20 yıldır tekerlekli sandalyeye mahkûm. 14 yıldır cezaevinde yatalak vaziyette tutuklu bulunuyor. Ailesinin ilgili makamlara verdikleri dilekçelerde belirttiklerine göre vücudunun yüzde 92'sini kullanamıyor. Yani özetle bu insan, yemek dahi yiyemeyecek kadar zor durumda.
Bu haliyle 14 yıldır cezaevinde tutulan Fikret Bayram'ın affı için Cumhurbaşkanlığına gönderilen tüm dilekçeler sonuçsuz kalıyor.
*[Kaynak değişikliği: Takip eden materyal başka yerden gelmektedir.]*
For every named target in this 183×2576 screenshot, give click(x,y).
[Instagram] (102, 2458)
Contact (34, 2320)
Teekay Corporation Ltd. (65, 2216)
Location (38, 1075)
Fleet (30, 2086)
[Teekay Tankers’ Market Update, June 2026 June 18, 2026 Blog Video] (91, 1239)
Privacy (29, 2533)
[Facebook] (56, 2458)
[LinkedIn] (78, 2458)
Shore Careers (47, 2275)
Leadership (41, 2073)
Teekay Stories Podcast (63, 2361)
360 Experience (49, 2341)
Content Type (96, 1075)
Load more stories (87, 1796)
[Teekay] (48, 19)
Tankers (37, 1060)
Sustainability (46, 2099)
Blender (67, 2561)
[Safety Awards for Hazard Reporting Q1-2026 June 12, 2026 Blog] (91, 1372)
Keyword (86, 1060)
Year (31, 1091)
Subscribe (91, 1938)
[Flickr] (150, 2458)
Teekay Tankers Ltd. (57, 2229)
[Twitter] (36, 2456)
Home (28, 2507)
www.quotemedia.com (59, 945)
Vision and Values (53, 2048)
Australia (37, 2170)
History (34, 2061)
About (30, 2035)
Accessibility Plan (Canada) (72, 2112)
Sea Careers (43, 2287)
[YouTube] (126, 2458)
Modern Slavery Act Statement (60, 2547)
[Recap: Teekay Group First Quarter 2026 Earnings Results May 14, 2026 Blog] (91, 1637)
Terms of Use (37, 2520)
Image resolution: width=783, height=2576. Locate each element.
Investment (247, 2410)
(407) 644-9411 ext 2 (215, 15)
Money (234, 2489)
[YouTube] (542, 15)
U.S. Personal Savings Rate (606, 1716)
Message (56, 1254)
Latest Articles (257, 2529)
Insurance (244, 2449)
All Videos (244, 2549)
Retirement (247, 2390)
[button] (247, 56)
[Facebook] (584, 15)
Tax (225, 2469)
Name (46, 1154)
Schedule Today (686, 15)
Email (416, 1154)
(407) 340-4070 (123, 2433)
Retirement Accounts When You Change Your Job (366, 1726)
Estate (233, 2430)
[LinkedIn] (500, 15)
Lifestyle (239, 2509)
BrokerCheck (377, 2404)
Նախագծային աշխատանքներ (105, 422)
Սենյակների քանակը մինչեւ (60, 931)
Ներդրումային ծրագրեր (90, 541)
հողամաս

Bayram'ın karşılaştığı hukuksuzluk ve adaletsizliği bir kenara bırakarak ailesinin iddia ettiği son zamanlarda yaşadığı zulümlere bir göz atmakta fayda var. Fikret Bayram'ın kardeşi Abdullah Bayram, yaklaşık 10 gün önce tutuklu bulunduğu Batman Cezaevinde tek katlı koğuşlara verilmesini yazılı olarak talep ediliyor. Çünkü çok katlı cezaevi Fikret Bayram için tam bir işkence. Tekerlekli sandalye ile merdivenlerden inip çıkmak İ-M-K-A-N-S-I-Z!
Abdullah Bayram'ın iddiasına göre kardeşinin tek katlı koğuşlara nakledilmesi ile alakalı dilekçeleri işleme dahi konulmamış.
Dilekçeyi işleme koymamakla kalsalar iyi. Çünkü ailenin belirttiğine göre Fikret Bayram'ın Bayburt cezaevine sevki çıkmış.
Yuh dediğinizi inanın tüm duyu ve his organlarımla duyuyorum. Yuh ki ne yuh. Ama yine de bu tutumu garipsemiyorum. Çünkü İnsan, insanlığından çıkıp zalimleşince, vahşette alemlerin şahikasını olduğunu hepimiz ve tarih biliyor.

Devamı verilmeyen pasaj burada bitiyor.